Some experience fewer side effects

For some kids, there seems to be less of a drop off effect than with Ritalin. There are fewer side effects as the medication wears off prior to the next dose being taken. Adderall also comes in an extended version making one pill a day much easier for kids to tolerate. They do not have to go to the nurse’s office at school to take an afternoon pill for instance.

Adderall has been approved by the FDA for use in kids over the age of three. Those children usually start off with the lowest dosage and increase as they age. Adults are often prescribed Adderall which has been approved for adult usage, unlike Ritalin.

Side effects

Some common side effects are restlessness, dizziness, insomnia, headache, dry mouth, anorexia and weight loss.
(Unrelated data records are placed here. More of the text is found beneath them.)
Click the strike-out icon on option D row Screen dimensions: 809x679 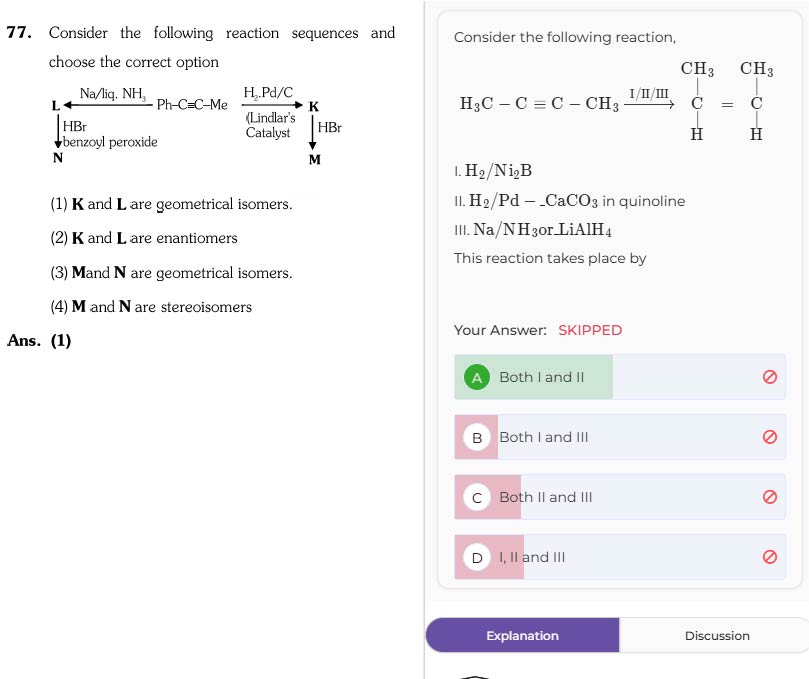769,557
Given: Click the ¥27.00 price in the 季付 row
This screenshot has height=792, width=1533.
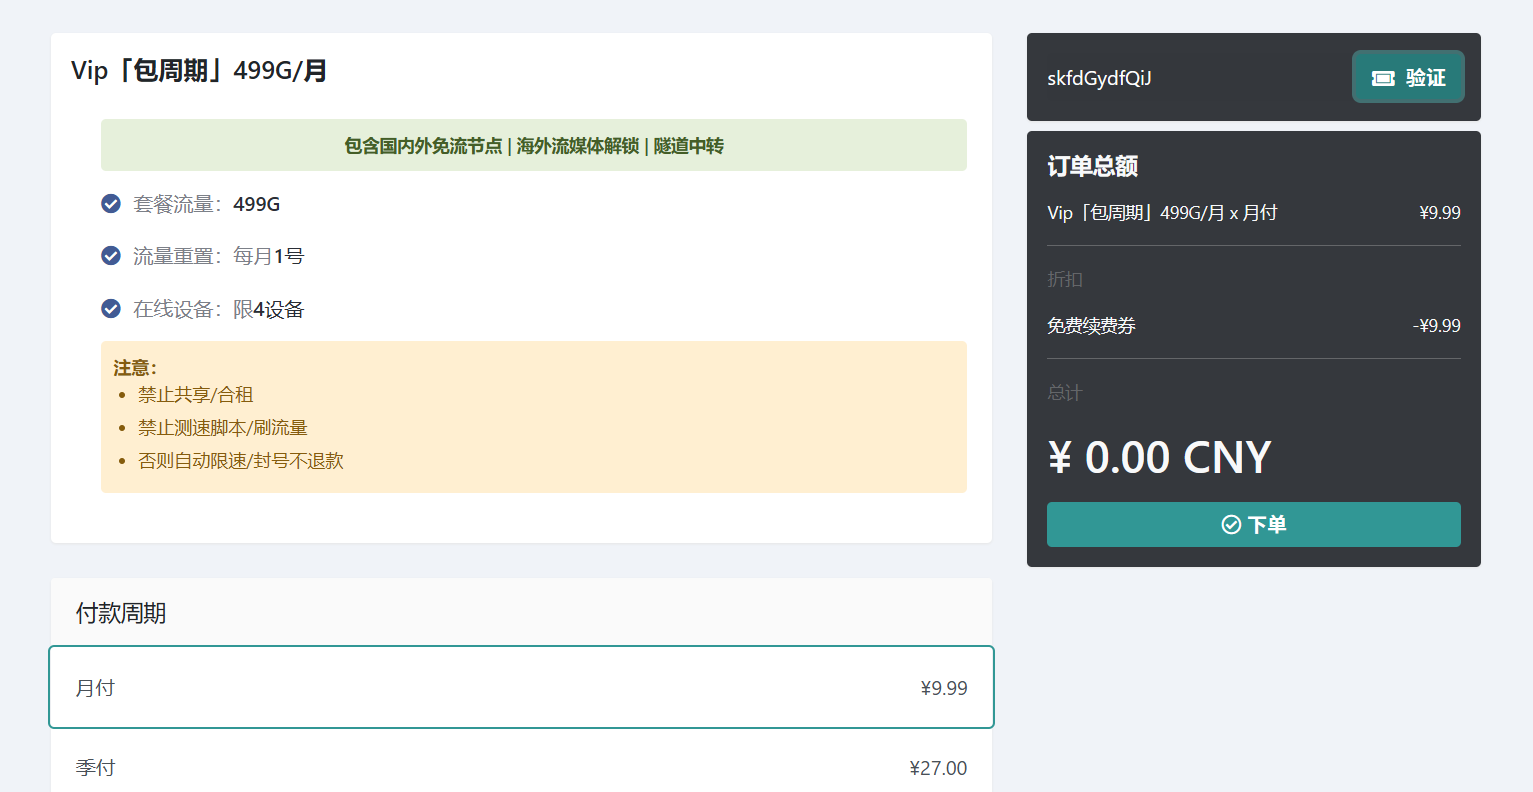Looking at the screenshot, I should (937, 768).
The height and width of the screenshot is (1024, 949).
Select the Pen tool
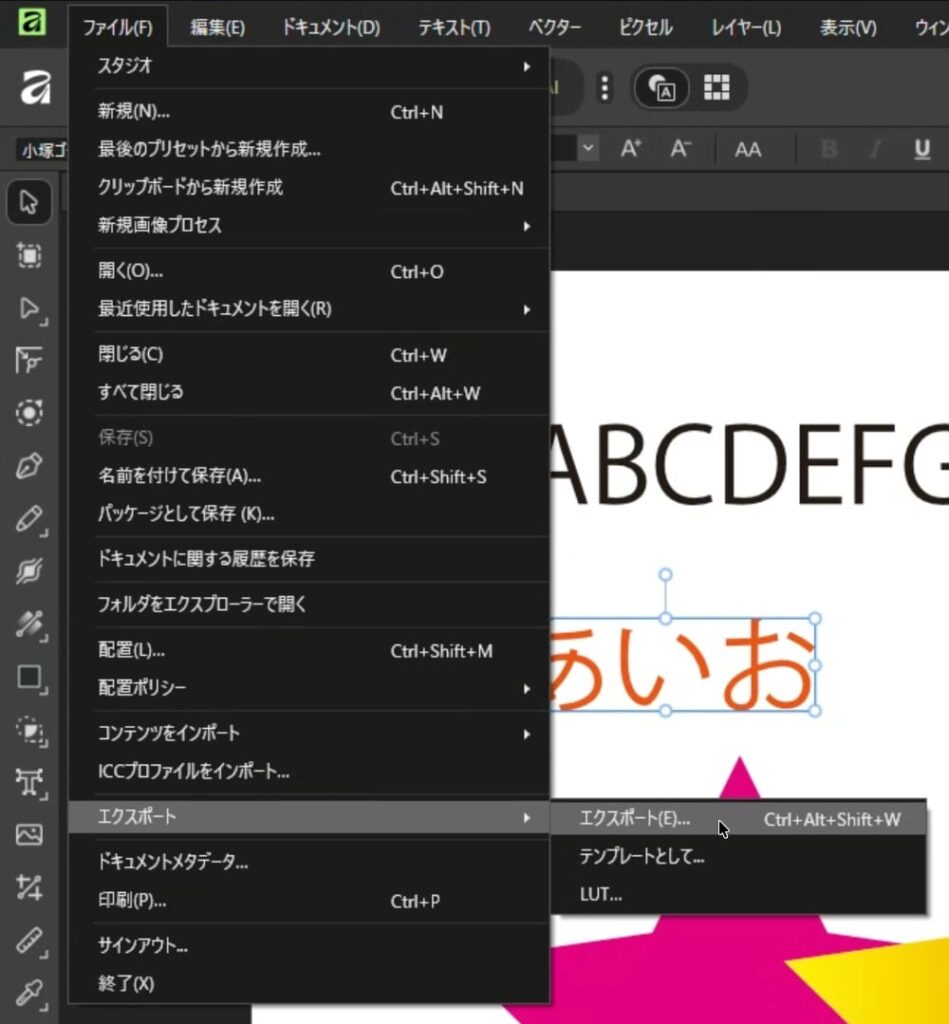coord(29,466)
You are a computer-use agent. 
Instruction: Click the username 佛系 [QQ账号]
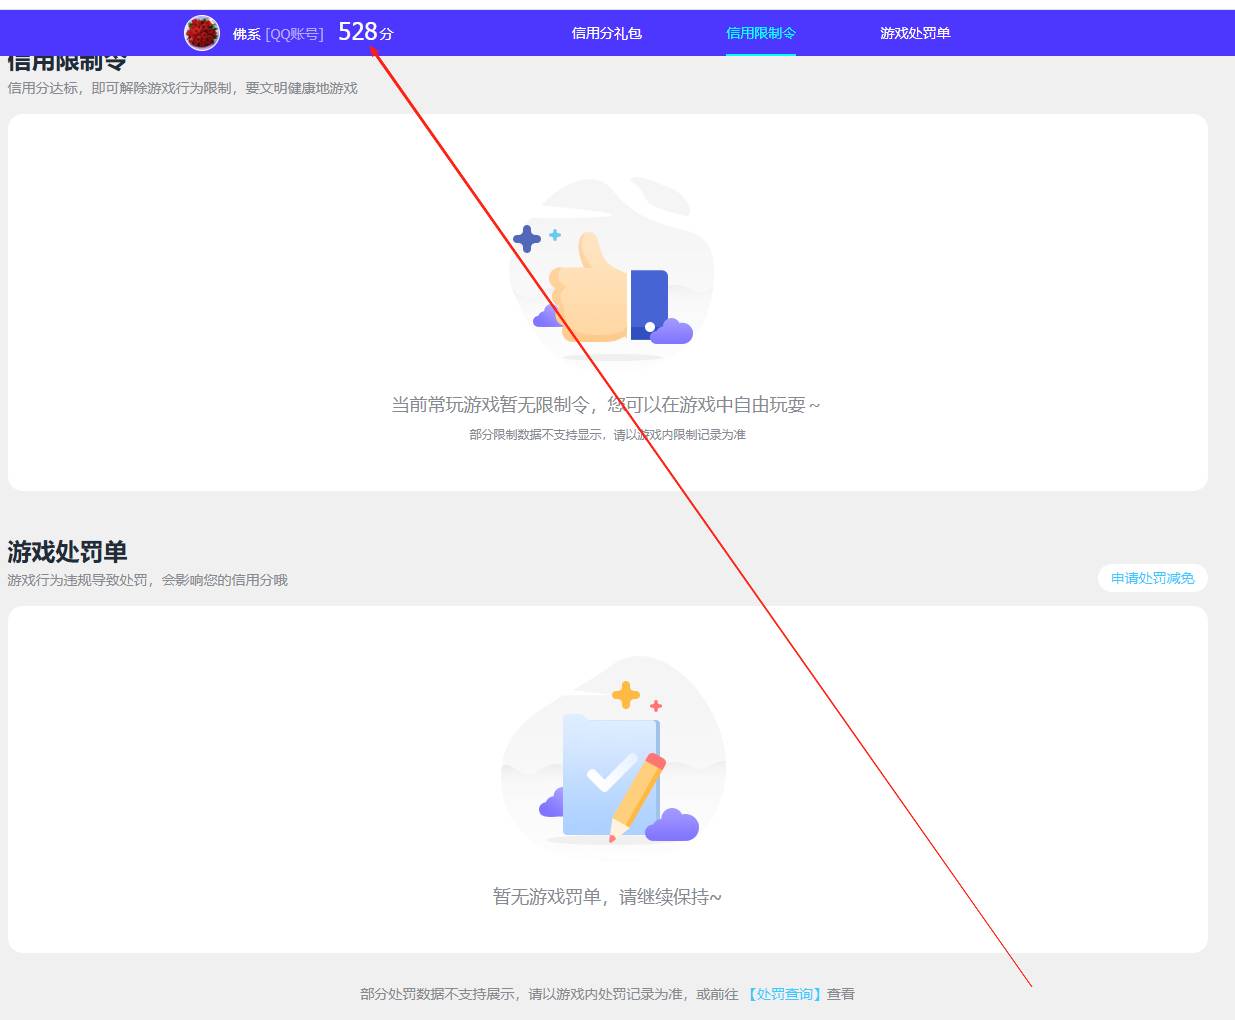coord(276,33)
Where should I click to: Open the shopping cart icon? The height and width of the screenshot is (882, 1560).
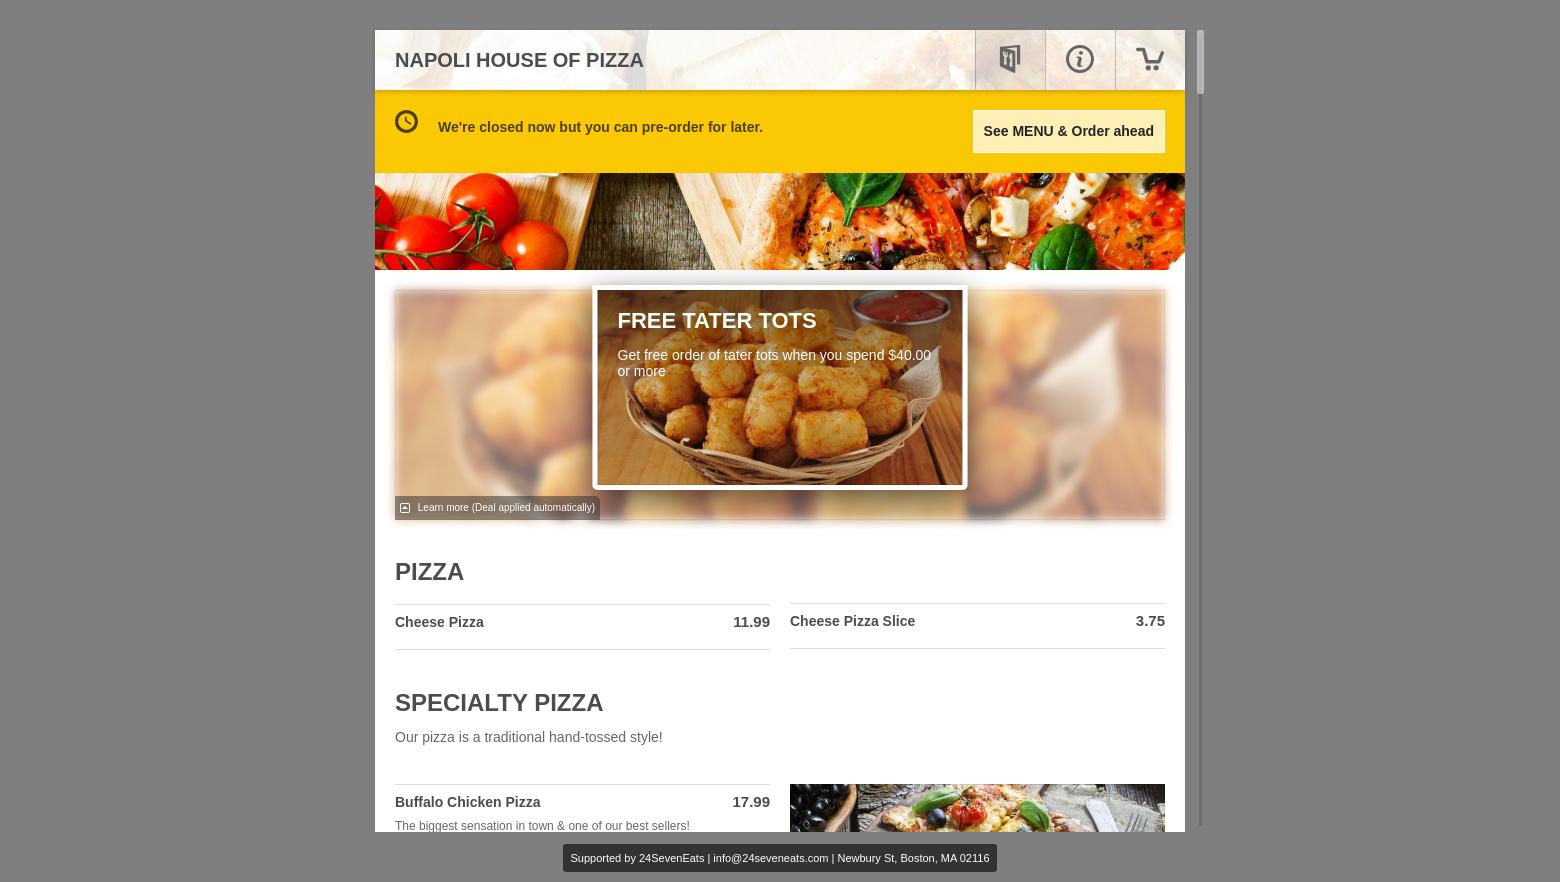pyautogui.click(x=1150, y=60)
Stimulants are an effective treatment in the three areas where ADHD takes over: inattention, impulsivity and hyperactivity. Adderall is one of a handful of stimulant drugs that can dramatically improve behavior and allow children (and adults) to succeed. Always take ADHD meds with a physician’s supervision. There are many choices for meds and choices for behavioral therapies. There are many choices for dosage and timing of the dosages. Side effects can be mitigated if you have clear communication with your health care provider.

Recently Canada took Adderall XR (controlled release) off the market because of an unusual number of deaths among children taking the drug. It was discovered that many of those children had underlying heart conditions that contributed to their deaths. The FDA reviewed the matter and decided not to take action, but the label on Adderall now clearly states that anyone with a heart disorder may not take the drug.